I've noticed that a simulation of the square function with a single neuron plus CORNER (V-shaped) activation function got worse after I've clamped the weights to the range [-1, 1]. It just couldn't produce a sufficient derivative to go to the full slope of the quadratic function, so it defaulted to the same shape as ReLU, going at slope 1 for the whole range of inputs [0, 1]. How about if I increase the allowed range of weights to [-10, 10]? Much better, then it could simulate the bend, producing the total maximum slope of about 1.5. So it looks like being able to go to the higher weights might be useful, just needs to be accompanied by the dynamic computation of L and the training rate from it.

Next, it looked like the right-side coefficient of the V can be fixed at 1, since the slope produced by the neuron itself would also work to produce the same effect. As it turns out, this doesn't work well. The trouble happens when the right side needs to change sign. When the right side of the V adjusts, it changes the sign easily. But without that, changing signs in the weights of the neuron itself doesn't work well, it often gets stuck. So this change doesn't work well. It's kind of interesting that when there is one variable, it changes the sign easily, if there are two, they get stuck, but if there are three, they change signs easily again. Though the real reason is probably that two variables are pushing against each other by using each other's weights as gradients, while the third variable doesn't, it just gets driven from the top. So maybe if one of two variables would be just driven from the top, that would prevent two variables from getting stuck too. Will need to think about that.

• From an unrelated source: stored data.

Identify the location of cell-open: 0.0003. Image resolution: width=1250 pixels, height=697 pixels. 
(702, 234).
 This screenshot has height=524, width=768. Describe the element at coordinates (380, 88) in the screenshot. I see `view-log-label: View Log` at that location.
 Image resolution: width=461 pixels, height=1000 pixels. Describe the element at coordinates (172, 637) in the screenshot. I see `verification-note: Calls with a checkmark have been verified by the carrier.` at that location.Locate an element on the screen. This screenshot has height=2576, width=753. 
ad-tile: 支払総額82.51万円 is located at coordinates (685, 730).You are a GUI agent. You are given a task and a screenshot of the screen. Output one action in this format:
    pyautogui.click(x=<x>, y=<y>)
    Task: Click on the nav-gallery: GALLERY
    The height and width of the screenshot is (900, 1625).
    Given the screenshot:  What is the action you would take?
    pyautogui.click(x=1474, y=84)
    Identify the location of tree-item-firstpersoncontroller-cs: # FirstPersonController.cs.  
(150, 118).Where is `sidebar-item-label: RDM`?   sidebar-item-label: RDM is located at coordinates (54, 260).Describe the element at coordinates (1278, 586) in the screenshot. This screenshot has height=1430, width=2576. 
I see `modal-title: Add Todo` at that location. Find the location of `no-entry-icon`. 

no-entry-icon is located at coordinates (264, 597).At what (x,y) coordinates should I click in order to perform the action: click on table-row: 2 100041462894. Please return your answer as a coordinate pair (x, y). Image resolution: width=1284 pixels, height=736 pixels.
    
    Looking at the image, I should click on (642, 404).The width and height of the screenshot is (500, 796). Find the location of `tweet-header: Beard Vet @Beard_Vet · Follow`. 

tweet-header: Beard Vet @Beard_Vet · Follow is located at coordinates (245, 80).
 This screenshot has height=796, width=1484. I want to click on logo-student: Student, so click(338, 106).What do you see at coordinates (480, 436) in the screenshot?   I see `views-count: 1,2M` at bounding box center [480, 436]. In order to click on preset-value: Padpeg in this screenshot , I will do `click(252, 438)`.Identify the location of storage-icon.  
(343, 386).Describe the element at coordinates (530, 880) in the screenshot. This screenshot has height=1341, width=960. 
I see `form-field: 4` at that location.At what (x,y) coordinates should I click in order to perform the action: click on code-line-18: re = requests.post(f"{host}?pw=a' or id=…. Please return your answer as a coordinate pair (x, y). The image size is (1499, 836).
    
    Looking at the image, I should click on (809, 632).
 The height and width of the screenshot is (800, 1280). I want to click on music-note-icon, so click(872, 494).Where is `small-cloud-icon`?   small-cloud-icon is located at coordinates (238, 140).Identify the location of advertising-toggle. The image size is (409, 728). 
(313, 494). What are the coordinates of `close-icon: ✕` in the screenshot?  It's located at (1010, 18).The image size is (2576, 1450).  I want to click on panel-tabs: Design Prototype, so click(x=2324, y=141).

Next, what if we do a common Leaky ReLU but adjust the offset using the same formula as with the CORNER? (Leaky ReLU has to be used because with plain ReLU the gradients on the left side would be lost, and the computation for he offset won't work). This worked about as bad as normal Leaky ReLU, and maybe even worse, so it's definitely not a solution on its own.

So it looks like the CORNER function does have value. And maybe the right-side coefficient can be rid of if the main neuron weights can be made to change sign more actively, perhaps by making one of them fed the gradient of the top, or by applying the same gradient to them in both ways.

Wednesday, November 2, 2022

demo build target

 My experimental code for FloatNeuralNet has grown kind of large, and it runs kind of slow with valgrind, which interferes with the normal tests. So I've added a new entity in the C++ code: "demo", and moved all the slower experimental examples there. They are just like tests, only sit in the "demo" subdirectories, in the files starting with "d_". The target to build them is "mkdemo", to run without valgrind "demo" or "qdemo", with valgrind "vdemo" (this is different from the tests where the target "test" runs with valgrind).

BTW, the target "mktest" didn't run the library build as a dependency. It does now, in the main cpp directory (but not in the subdirectories). And the same applies to "mkdemo".